Plot-in-a-nutshell: A domesticated lizard finds himself lost in the desert and sheriff of a small frontier town.

ILM haven’t made a full length animated feature before. They’re better known for being one of the world’s premier special effects companies with more films to their credit than I’ve ever likely seen. They’ve gone all out with the technology and casting to make this impressive start (possibly) to a new wing of their business.

With Johnny Depp in the title rôle, it’s off to a good start. Add in the likes of Bill Nighy as an outlaw rattlesnake, Alfred Molina as an armadillo with a death-defying desire to cross the road, Ray Winstone as a cigar-chomping… something and Isla Fisher as the love interest and there’s been no skimping on the vocal talent. Hell, they’ve got Gore Verbinski (all the Pirates of the Caribbean films) to direct.

Depp rarely sounds like himself in this (does he ever?) but you can picture him playing the part in some scenes that seem written for his usual slightly off-kilter self. Rango himself is a strange character. Flung from a car in the opening minutes, he acts his way through the movie taking each event as a challenge and bluffing his way through. More by luck than judgement he ends up being a bit of a hero.
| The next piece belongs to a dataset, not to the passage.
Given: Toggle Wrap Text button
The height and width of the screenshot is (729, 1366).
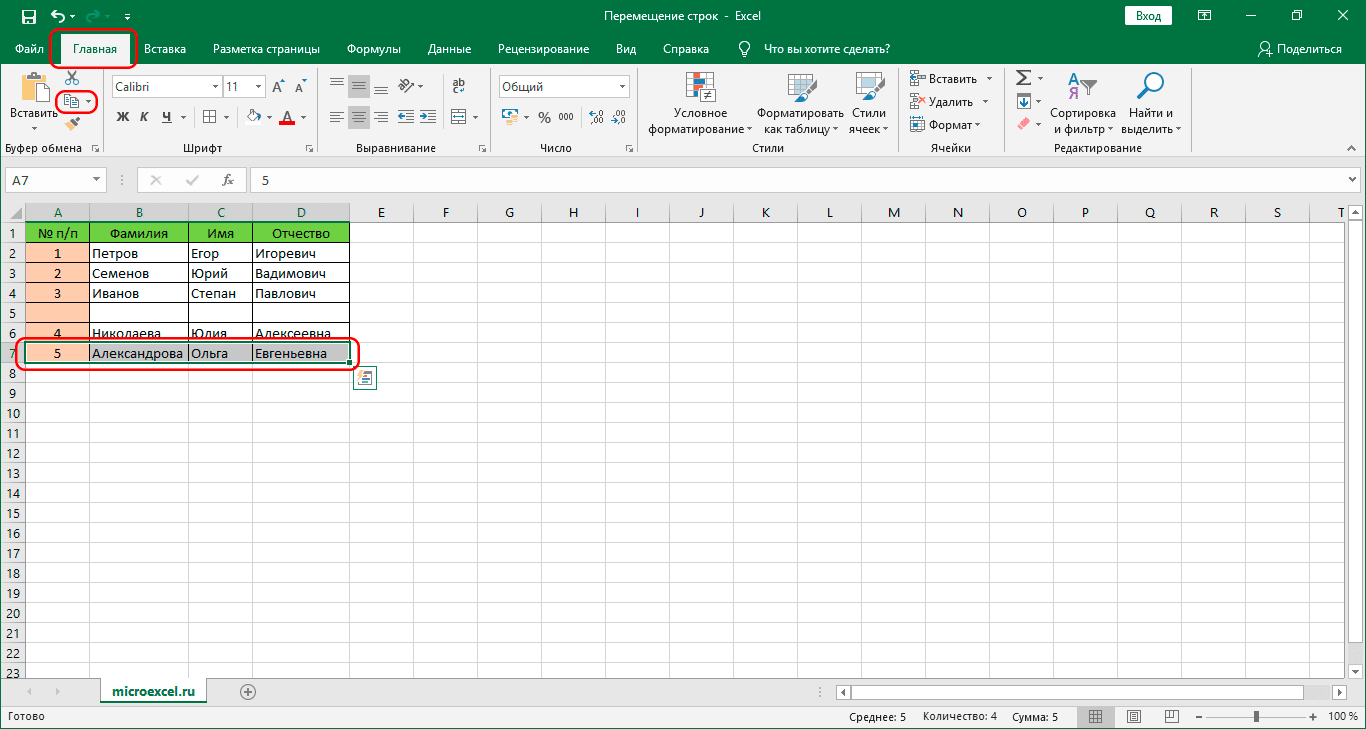Looking at the screenshot, I should pos(459,86).

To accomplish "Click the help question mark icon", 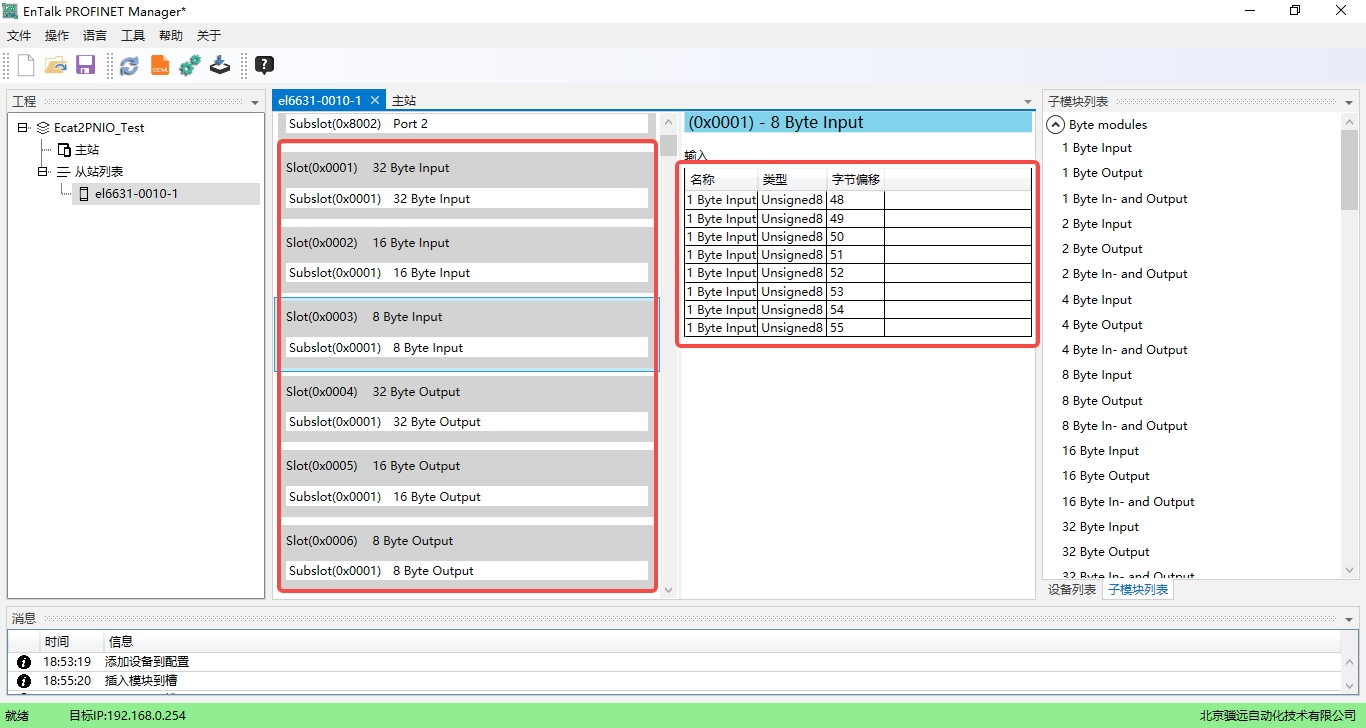I will (264, 66).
Now, I enjoyed the film although I thought it a teeny bit slow in places. Gill also enjoyed it. The two kids, however, weren’t so keen. It’s dark – not the bright, colourful explosion that appeals to most youngsters. The humour was quick and clever, but way over the heads with very little slapstick. The dialogue, also, was hard to follow in places. Very well acted, but the accents made it tricky for me in places. Younger audience members would surely struggle.

Visually, it’s superb. Absolutely on a plane of its own. The detail and movement make Final Fantasy: The Spirits Within look like a flip-book drawn in crayon. OK, that’s unfair on FF, but the whole look of the film really is incredible. You can tell a bunch of people with incredible mathematical brains have designed this film to show off their fluid dynamics and ray-tracing skills. Every bit of glass reflects and bends light, every grain of sand flows and drifts as realistically as it would in real life. Best of all, none of this takes away from the overall look of the film.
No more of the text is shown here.